What you have to do
All of the data is to be set down again without alteration.

Exercise input

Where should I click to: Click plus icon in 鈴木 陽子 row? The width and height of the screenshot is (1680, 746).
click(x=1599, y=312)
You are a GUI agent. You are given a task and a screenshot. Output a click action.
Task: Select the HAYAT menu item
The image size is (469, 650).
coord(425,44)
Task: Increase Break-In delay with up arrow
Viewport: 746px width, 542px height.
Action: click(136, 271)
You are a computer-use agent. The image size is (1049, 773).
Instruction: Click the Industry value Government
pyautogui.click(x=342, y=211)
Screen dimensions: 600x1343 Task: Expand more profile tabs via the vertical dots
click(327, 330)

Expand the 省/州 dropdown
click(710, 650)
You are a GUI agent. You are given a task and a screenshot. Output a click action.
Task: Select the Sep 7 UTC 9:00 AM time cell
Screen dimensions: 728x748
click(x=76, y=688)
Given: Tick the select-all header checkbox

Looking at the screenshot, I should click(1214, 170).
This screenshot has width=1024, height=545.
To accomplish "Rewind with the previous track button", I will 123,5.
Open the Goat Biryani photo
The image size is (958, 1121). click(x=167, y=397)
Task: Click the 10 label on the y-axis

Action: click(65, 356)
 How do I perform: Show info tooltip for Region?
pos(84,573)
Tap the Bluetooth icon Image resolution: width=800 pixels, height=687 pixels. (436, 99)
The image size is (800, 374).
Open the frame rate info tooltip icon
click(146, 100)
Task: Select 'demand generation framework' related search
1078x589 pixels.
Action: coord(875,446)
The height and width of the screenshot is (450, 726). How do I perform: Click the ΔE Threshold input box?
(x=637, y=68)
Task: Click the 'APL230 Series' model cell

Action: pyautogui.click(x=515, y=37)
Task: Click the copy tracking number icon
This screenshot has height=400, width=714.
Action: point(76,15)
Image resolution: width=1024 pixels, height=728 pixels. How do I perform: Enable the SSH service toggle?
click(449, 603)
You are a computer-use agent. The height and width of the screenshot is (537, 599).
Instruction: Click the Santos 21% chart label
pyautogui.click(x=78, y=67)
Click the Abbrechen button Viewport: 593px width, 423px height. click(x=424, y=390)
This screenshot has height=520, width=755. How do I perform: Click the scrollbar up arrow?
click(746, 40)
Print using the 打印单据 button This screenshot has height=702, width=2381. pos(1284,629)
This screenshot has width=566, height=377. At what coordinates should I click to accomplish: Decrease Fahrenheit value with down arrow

Answer for the task
Where should I click to: Click plus icon in 鈴木 陽子 row? The width and height of the screenshot is (1680, 746).
click(x=1599, y=312)
You are a GUI agent. You are given a task and a screenshot. Output a click action.
Task: Select the HAYAT menu item
The image size is (469, 650).
coord(425,44)
Task: Increase Break-In delay with up arrow
Viewport: 746px width, 542px height.
Action: click(136, 271)
You are a computer-use agent. The image size is (1049, 773).
Instruction: Click the Industry value Government
pyautogui.click(x=342, y=211)
Screen dimensions: 600x1343 Task: Expand more profile tabs via the vertical dots
click(327, 330)

Expand the 省/州 dropdown
click(710, 650)
You are a GUI agent. You are given a task and a screenshot. Output a click action.
Task: Select the Sep 7 UTC 9:00 AM time cell
Screen dimensions: 728x748
click(x=76, y=688)
Given: Tick the select-all header checkbox

Looking at the screenshot, I should click(1214, 170).
This screenshot has width=1024, height=545.
To accomplish "Rewind with the previous track button", I will 123,5.
Open the Goat Biryani photo
The image size is (958, 1121). click(x=167, y=397)
Task: Click the 10 label on the y-axis

Action: click(65, 356)
 How do I perform: Show info tooltip for Region?
pos(84,573)
Tap the Bluetooth icon Image resolution: width=800 pixels, height=687 pixels. (436, 99)
The image size is (800, 374).
Open the frame rate info tooltip icon
click(146, 100)
Task: Select 'demand generation framework' related search
1078x589 pixels.
Action: coord(875,446)
The height and width of the screenshot is (450, 726). How do I perform: Click the ΔE Threshold input box?
(x=637, y=68)
Task: Click the 'APL230 Series' model cell

Action: pyautogui.click(x=515, y=37)
Task: Click the copy tracking number icon
This screenshot has height=400, width=714.
Action: point(76,15)
Image resolution: width=1024 pixels, height=728 pixels. How do I perform: Enable the SSH service toggle?
click(449, 603)
You are a computer-use agent. The height and width of the screenshot is (537, 599).
Instruction: Click the Santos 21% chart label
pyautogui.click(x=78, y=67)
Click the Abbrechen button Viewport: 593px width, 423px height. click(x=424, y=390)
This screenshot has height=520, width=755. How do I perform: Click the scrollbar up arrow?
click(746, 40)
Print using the 打印单据 button This screenshot has height=702, width=2381. pos(1284,629)
This screenshot has width=566, height=377. At what coordinates should I click to accomplish: Decrease Fahrenheit value with down arrow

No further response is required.